*Extracted information*.

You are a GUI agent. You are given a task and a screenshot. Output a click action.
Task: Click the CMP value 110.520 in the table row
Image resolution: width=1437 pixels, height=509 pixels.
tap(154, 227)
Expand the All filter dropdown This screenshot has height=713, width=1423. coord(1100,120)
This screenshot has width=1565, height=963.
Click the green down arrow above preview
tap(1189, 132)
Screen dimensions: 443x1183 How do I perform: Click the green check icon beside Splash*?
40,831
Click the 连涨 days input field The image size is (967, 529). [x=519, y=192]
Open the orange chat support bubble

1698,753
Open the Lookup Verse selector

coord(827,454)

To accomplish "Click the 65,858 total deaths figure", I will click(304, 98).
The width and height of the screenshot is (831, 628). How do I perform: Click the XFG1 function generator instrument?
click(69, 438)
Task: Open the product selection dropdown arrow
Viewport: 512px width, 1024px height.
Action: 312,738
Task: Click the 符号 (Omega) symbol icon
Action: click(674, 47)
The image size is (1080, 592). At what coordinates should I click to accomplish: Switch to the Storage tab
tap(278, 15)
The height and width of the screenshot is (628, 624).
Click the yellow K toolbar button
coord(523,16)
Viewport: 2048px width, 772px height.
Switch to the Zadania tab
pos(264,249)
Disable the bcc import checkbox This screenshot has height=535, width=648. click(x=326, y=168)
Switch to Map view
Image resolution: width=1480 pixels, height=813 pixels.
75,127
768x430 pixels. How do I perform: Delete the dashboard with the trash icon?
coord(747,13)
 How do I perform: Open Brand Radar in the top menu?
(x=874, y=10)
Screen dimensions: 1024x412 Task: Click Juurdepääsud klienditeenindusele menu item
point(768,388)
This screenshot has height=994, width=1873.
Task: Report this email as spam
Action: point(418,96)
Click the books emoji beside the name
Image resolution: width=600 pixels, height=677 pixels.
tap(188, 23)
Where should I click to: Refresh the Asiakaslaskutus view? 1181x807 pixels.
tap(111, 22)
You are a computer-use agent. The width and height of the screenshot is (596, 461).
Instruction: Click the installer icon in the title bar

*Exercise goal*.
Transcribe each record shown above, exactly.

*Worked solution*.
You are a GUI agent. You are given a task and a screenshot. Output a click action.
Task: Click the CMP value 110.520 in the table row
Image resolution: width=1437 pixels, height=509 pixels.
tap(154, 227)
Expand the All filter dropdown This screenshot has height=713, width=1423. coord(1100,120)
This screenshot has width=1565, height=963.
Click the green down arrow above preview
tap(1189, 132)
Screen dimensions: 443x1183 How do I perform: Click the green check icon beside Splash*?
40,831
Click the 连涨 days input field The image size is (967, 529). [x=519, y=192]
Open the orange chat support bubble

1698,753
Open the Lookup Verse selector

coord(827,454)

To accomplish "Click the 65,858 total deaths figure", I will click(304, 98).
The width and height of the screenshot is (831, 628). How do I perform: Click the XFG1 function generator instrument?
click(69, 438)
Task: Open the product selection dropdown arrow
Viewport: 512px width, 1024px height.
Action: 312,738
Task: Click the 符号 (Omega) symbol icon
Action: click(674, 47)
The image size is (1080, 592). At what coordinates should I click to accomplish: Switch to the Storage tab
tap(278, 15)
The height and width of the screenshot is (628, 624).
Click the yellow K toolbar button
coord(523,16)
Viewport: 2048px width, 772px height.
Switch to the Zadania tab
pos(264,249)
Disable the bcc import checkbox This screenshot has height=535, width=648. click(x=326, y=168)
Switch to Map view
Image resolution: width=1480 pixels, height=813 pixels.
75,127
768x430 pixels. How do I perform: Delete the dashboard with the trash icon?
coord(747,13)
 How do I perform: Open Brand Radar in the top menu?
(x=874, y=10)
Screen dimensions: 1024x412 Task: Click Juurdepääsud klienditeenindusele menu item
point(768,388)
This screenshot has height=994, width=1873.
Task: Report this email as spam
Action: point(418,96)
Click the books emoji beside the name
Image resolution: width=600 pixels, height=677 pixels.
tap(188, 23)
Where should I click to: Refresh the Asiakaslaskutus view? 1181x807 pixels.
tap(111, 22)
You are a computer-use agent. The width and height of the screenshot is (596, 461).
Instruction: Click the installer icon in the title bar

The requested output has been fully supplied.